Work required - Below are the entries; output exactly the lines from the one containing "The height and width of the screenshot is (659, 1120)." through the final line, inclusive.

(Dataset entries)
▶
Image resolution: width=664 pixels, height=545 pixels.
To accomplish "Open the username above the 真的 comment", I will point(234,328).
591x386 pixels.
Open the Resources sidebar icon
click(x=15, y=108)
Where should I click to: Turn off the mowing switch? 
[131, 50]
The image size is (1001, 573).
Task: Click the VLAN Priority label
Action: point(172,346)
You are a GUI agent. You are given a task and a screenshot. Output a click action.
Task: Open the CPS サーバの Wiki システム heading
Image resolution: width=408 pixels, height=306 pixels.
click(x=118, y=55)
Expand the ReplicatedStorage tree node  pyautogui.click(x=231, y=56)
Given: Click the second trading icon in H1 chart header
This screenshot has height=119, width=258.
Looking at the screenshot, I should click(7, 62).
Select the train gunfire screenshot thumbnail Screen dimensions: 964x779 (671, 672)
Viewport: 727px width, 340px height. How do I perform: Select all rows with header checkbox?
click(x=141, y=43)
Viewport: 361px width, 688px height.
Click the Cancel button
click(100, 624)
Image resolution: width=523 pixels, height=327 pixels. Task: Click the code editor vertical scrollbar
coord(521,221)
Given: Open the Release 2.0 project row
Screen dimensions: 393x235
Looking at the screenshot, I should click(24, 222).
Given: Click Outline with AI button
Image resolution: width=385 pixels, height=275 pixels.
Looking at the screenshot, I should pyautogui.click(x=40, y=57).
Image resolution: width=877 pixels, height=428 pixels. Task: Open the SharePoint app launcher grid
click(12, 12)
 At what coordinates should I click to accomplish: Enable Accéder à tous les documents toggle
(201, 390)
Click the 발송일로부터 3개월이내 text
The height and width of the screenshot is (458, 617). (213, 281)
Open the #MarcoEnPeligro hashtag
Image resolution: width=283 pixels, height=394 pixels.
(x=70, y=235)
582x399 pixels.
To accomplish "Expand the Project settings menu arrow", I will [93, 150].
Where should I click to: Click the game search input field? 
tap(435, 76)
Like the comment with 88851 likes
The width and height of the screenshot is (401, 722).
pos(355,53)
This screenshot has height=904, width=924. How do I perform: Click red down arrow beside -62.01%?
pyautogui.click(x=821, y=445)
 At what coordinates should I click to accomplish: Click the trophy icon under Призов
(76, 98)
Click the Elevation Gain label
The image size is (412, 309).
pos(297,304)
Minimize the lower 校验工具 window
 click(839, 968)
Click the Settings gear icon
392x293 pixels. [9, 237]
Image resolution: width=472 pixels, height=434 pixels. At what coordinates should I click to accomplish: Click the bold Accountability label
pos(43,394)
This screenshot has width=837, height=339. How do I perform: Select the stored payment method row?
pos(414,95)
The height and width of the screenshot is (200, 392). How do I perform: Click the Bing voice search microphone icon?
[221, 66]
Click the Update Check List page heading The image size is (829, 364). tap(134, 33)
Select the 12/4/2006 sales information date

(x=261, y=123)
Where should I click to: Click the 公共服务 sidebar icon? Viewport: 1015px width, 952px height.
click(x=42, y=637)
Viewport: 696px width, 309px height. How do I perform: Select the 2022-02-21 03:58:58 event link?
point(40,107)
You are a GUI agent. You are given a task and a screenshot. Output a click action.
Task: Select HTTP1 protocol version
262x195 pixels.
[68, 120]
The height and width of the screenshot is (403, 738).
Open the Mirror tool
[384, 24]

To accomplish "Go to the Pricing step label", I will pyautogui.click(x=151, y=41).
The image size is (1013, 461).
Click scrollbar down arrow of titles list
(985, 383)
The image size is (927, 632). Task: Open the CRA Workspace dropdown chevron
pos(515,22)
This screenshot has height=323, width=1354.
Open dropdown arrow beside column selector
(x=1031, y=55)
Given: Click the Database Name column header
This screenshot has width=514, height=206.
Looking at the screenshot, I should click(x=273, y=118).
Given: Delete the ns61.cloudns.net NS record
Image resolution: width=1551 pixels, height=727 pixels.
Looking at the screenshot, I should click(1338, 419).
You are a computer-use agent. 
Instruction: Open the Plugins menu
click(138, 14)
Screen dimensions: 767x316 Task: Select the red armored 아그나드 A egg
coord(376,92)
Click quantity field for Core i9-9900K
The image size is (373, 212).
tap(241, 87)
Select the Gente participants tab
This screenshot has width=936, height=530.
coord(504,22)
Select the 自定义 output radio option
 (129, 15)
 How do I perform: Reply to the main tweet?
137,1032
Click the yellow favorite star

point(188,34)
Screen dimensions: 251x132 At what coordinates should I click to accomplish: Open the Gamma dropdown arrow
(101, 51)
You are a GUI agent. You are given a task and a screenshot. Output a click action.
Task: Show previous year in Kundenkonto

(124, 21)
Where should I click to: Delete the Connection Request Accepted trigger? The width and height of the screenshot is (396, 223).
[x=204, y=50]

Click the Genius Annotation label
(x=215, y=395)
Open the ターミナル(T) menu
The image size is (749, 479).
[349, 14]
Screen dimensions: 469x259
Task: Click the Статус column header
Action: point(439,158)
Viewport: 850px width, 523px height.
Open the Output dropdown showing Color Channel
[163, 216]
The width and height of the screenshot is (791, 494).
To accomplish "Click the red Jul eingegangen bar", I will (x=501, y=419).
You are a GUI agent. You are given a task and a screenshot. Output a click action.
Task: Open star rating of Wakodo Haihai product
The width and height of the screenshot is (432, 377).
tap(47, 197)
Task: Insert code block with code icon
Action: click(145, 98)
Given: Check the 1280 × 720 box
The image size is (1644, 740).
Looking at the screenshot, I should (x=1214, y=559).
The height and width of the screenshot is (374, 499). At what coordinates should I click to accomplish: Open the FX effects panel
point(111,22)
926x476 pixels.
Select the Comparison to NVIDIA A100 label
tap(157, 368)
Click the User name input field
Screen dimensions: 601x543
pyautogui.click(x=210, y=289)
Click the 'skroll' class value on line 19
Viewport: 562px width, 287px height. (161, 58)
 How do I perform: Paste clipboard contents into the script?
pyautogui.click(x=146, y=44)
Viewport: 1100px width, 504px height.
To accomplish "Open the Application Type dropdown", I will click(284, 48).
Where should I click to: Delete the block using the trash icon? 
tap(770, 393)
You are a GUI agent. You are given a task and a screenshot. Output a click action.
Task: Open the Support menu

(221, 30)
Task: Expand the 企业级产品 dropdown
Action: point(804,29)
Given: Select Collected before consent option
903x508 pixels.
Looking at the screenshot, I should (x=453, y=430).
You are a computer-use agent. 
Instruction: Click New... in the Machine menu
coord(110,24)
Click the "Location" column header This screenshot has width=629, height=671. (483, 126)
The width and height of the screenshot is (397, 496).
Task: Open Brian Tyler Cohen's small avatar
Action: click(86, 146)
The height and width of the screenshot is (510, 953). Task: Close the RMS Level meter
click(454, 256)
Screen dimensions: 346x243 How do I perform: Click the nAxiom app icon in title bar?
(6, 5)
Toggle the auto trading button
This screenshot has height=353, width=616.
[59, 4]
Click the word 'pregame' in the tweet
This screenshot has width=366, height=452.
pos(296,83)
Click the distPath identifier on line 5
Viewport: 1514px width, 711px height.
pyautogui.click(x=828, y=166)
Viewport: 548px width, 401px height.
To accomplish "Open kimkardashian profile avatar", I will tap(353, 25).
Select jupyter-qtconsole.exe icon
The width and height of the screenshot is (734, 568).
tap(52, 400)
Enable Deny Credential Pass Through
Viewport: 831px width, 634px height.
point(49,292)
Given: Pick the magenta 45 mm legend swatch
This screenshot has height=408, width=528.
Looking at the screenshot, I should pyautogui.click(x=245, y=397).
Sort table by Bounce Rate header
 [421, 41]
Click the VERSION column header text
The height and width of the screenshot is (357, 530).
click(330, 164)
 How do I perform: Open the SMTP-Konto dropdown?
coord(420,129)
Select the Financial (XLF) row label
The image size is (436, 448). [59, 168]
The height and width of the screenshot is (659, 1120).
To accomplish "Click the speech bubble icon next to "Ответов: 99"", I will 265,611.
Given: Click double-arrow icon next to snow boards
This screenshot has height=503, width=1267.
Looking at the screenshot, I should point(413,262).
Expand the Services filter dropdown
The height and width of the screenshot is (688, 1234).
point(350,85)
◀
Answer to this exercise -
The height and width of the screenshot is (659, 1120).
To accomplish "Click the speech bubble icon next to "Ответов: 99"", I will 265,611.
Given: Click double-arrow icon next to snow boards
This screenshot has height=503, width=1267.
Looking at the screenshot, I should point(413,262).
Expand the Services filter dropdown
The height and width of the screenshot is (688, 1234).
point(350,85)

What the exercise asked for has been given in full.